A correlogram is a variant of the heatmap that replaces each of the variables on the two axes with a list of numeric variables in the dataset. Each cell depicts the relationship between the intersecting variables, such as a linear correlation. Sometimes, these simple correlations are replaced with more complex representations of relationship, like scatter plots.
Correlograms are often seen in an exploratory role, helping analysts understand relationships between variables in service of building descriptive or predictive statistical models.
The closest one-dimensional analogues for the heatmap are the bar chart and histogram, corresponding to categorical and numeric data, respectively. For these charts, bar lengths are indicators of value, instead of color. (Although it’s worth noting that histogram bars tend to solely depict frequency information – when a summary metric is computed on each bin, we tend to use a line chart instead.) The best practices notes for ordering levels and setting tick marks above come from these more basic chart types.
An alternative way of showing data in a heatmap is through a grouped bar chart. Each row of the heatmap becomes a cluster of bars, and each bar’s height indicates the corresponding cell’s value.
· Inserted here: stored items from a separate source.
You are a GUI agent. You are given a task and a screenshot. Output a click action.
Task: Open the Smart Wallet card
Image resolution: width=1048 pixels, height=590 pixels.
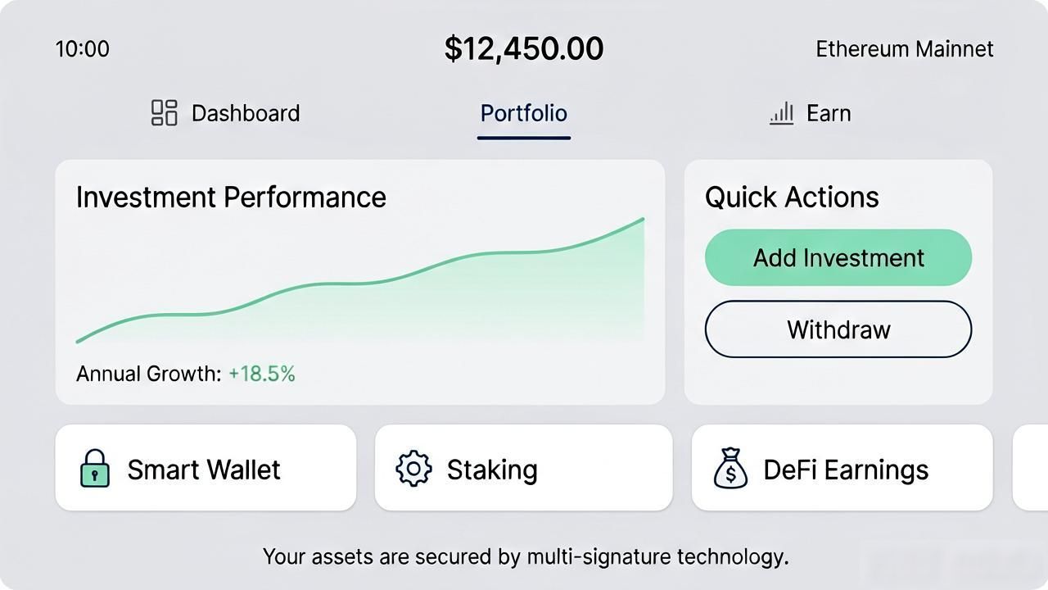206,468
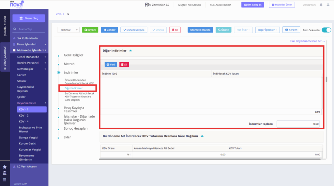Open the notifications bell icon
The image size is (334, 186).
321,5
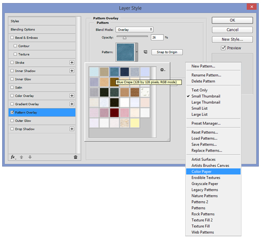Select Color Paper from pattern menu
This screenshot has height=245, width=261.
click(201, 172)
Color is instead used to make sure that column values can be tracked between clusters.
Grouped bar charts are used when more precise comparisons between cell values are desired. However, they are a poor choice when there are a lot of bars that need to be plotted and when both axis variables are numeric in nature. In that case, it’s best to stick with the heatmap, which is more compact and does a better job of showing a broad overview across both axis variables at the same time.
Scatter plots may not seem related to heatmaps, since they plot individual data points by position rather than color. However, when there are so many data points that they have a high level of overlap, this can obscure the relationship between variables, an issue called overplotting. One of the options for overcoming overplotting is to use a heatmap instead, which counts the number of points that fall in each bin. This use of a heatmap is also known as a 2-d histogram.
The language of associating color to value is not solely the domain of the heatmap. One particular example of this kind of encoding can be seen in the choropleth. A choropleth is like a heatmap in that numeric values are encoded with colored areas, but these values are associated with geographic regions rather than a strict grid.
The heatmap is a common chart type, though its implementation can vary greatly depending on the application being used. Pay careful attention to the data format required by the program in order to make sure your data is interpreted properly. Clustered heatmaps and correlograms are more specialized variants, and will usually be accompanied by different workflows or dedicated functions or tools.